Example bit representation
Let us take a list [100, :atom1, 1.5] in a 32 bit system. This list will have a root list term that has 01
as its primary tag bits and will contain a pointer in the rest of the 30 bits available in the list term’s word. This pointer will point to the first word of the first node in the heap.
The first word of the first node will contain the term associated with the first element which is 100. 100 falls under the small integer category and hence the first word of the first node will contain the immediate term representing the small integer 100. The second word of the first node will again contain a list term with a pointer that points to the next node.
The second node’s first word will contain the immediate term representing the atom, :atom1. The second node’s second word will in turn contain another list term pointing to the last node’s first word.
The last element is a float and hence the last node’s first word will contain a boxed term which contains a pointer to a header word in the heap, representing the float value 1.5. The last node’s second word will contain the bit representation of the nil term indicating the end of the list.
Please note that the above representation does not include the header and data words required to represent the float value 1.5. Hence the list [100, :atom1, 1.5] takes up a total of 10 words in a 32 bit system including the header word and 2 data words required to represent the value 1.5. With the above representation of the list, it is easier to visualise the head and tail notation that is widely used in lists. Every first word in a node will contain the head element and every second word can be visualised as a separate list, forming the tail. Just imagine that the cons operator is like a boundary between the first word and the second word in a list node.
List modification
Elixir’s data is immutable and this means that once data is stored in the memory area, the only time it gets altered is when it gets removed. In the heap, this removal happens during the garbage collection or when the memory is reclaimed once the process is stopped or terminated. So whenever any function operates on any datatype, a new version of the data is returned and the original version of the data is maintained. Elixir does this efficiently by reusing as much as it can and only creating new words if required. When it comes to lists in elixir, since they are implemented based on the linked list structure, random index based access is not as efficient as the array based tuple structure. The list has to be traversed all the way to the respective index. But the one thing that they are advantageous over the array based tuple, is that the modification of elements is more efficient in this case.
Appending vs Prepending
Prepending elements to the list is much more efficient in terms of performance and memory usage than appending elements to the list. In fact, any kind of operation in the head end of the list is more efficient than in the tail end of the list. When we are prepending an element to a list, all we have to do is create a new root list term, create a new node with the new element and point the new node to the existing list’s first node. Let’s prepend the element 3 to the list [1,2].

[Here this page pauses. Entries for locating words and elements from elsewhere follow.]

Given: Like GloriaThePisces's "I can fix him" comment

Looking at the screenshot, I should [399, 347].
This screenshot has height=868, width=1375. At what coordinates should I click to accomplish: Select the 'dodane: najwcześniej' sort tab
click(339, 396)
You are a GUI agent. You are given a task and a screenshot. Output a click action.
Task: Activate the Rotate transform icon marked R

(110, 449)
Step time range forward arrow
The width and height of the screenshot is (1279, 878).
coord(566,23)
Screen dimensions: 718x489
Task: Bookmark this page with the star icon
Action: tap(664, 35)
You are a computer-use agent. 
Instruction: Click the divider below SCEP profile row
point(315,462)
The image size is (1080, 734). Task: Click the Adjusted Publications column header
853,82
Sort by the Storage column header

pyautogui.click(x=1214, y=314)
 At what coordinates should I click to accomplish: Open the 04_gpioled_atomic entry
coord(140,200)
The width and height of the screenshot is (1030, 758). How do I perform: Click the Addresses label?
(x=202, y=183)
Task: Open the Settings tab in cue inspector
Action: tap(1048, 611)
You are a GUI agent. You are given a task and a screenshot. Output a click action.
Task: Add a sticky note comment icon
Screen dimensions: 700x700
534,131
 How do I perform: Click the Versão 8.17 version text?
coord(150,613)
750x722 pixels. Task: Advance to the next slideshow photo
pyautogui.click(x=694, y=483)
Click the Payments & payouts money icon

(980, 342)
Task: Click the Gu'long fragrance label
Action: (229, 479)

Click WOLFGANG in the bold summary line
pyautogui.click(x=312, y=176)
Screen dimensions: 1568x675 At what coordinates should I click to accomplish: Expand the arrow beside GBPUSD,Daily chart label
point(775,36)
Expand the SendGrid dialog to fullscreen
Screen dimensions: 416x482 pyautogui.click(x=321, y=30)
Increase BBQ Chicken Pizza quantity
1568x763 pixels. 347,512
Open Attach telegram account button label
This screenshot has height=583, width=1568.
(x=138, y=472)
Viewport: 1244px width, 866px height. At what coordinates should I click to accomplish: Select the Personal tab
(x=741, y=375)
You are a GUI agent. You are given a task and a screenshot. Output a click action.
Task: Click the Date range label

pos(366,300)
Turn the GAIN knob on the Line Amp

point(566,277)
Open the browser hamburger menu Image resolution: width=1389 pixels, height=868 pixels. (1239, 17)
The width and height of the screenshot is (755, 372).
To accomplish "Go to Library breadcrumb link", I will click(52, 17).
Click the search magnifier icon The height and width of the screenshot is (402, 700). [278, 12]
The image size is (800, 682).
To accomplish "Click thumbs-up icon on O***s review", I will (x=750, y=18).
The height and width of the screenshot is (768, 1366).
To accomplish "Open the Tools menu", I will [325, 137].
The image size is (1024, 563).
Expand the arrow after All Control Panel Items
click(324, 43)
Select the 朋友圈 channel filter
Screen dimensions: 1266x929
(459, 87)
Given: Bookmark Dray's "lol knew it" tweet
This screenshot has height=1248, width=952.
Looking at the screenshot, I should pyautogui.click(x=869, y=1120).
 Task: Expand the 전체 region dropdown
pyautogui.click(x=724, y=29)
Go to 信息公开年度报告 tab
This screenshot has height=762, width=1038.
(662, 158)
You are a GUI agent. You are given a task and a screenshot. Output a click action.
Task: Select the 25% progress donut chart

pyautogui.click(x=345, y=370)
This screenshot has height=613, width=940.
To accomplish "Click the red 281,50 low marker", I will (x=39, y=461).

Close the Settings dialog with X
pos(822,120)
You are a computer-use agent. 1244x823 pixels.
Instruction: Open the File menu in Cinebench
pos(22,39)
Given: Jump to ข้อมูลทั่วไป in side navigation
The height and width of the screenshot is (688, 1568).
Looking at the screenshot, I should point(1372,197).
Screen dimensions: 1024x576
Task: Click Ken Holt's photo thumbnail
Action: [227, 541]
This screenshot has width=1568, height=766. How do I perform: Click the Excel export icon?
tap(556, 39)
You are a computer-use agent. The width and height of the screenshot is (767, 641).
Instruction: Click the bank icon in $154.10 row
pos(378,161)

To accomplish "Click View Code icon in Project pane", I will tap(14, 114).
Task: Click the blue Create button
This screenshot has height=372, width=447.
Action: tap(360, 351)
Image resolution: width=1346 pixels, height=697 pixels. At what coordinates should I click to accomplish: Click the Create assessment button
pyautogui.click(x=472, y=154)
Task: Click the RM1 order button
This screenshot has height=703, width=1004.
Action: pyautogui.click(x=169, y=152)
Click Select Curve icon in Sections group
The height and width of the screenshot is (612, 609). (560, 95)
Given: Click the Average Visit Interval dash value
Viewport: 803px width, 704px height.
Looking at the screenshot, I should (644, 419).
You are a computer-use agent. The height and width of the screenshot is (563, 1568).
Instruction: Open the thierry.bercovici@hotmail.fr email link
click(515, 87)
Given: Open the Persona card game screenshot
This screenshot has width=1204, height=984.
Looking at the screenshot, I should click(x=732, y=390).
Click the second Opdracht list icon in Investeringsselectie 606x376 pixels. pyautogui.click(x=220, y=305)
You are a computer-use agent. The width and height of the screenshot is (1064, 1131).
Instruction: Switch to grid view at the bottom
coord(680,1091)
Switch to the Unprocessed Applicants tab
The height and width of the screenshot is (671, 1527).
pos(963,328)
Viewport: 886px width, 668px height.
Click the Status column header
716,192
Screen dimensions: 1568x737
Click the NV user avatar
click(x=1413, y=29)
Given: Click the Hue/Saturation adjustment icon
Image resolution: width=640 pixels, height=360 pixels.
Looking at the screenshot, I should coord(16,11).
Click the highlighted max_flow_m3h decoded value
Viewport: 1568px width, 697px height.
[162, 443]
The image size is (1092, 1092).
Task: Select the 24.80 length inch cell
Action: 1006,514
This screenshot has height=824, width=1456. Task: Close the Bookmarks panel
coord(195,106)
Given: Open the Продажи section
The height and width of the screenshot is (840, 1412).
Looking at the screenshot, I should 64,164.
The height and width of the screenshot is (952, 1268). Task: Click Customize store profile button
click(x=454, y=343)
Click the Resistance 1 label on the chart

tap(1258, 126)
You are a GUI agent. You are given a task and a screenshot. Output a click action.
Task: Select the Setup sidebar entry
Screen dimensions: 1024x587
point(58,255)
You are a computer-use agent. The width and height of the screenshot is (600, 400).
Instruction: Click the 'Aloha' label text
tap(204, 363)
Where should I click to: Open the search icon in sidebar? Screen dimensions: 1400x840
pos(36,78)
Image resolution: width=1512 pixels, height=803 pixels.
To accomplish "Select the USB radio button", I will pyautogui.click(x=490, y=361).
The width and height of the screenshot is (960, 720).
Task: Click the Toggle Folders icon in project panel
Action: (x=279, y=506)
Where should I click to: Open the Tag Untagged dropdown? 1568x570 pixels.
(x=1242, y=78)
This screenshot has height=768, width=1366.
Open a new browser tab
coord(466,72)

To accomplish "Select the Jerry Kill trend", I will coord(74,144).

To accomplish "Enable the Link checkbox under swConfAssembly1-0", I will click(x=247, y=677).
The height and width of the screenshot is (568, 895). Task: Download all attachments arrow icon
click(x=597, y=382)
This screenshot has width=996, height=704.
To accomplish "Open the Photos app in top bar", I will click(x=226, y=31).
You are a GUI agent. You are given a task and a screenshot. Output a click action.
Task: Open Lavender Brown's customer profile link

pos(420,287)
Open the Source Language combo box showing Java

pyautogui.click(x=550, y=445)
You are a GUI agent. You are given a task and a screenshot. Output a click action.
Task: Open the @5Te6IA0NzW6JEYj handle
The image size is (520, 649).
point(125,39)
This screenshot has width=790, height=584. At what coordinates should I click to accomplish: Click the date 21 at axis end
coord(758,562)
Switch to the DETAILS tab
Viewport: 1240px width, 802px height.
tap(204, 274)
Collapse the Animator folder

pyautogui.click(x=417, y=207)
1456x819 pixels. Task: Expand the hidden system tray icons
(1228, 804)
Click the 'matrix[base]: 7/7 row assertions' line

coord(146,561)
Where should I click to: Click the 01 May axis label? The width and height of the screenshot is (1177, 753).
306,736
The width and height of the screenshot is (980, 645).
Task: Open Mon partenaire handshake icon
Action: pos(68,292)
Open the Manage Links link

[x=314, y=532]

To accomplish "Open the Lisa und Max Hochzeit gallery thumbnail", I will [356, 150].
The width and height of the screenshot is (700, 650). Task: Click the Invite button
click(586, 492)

But, this is not the case with appending 3 to the list [1,2]. All of the existing nodes will have to be created with the new pointer data in order to achieve this.
If the elements in the original lists are boxed terms such as floats, the header and data words in the heap will be reused and only the boxed terms will be duplicated. The position where the node is modified plays a direct role in the performance of the operation. The lesser the number of nodes before the modified node’s position, the faster the operation will be. All the list nodes before the position of the modified node will have to be created again with the altered pointer data.
In case of prepending, the position of modification is essentially the front and so none of the existing nodes get modified. But in case of appending, the node being modified(created in this case) is present at the very end of the list and hence this requires creation of all of the nodes before it. This is the same for inserting or deleting a node. Hence modification done in the head end of the list is more efficient when compared to the modifications done in the tail end of the list.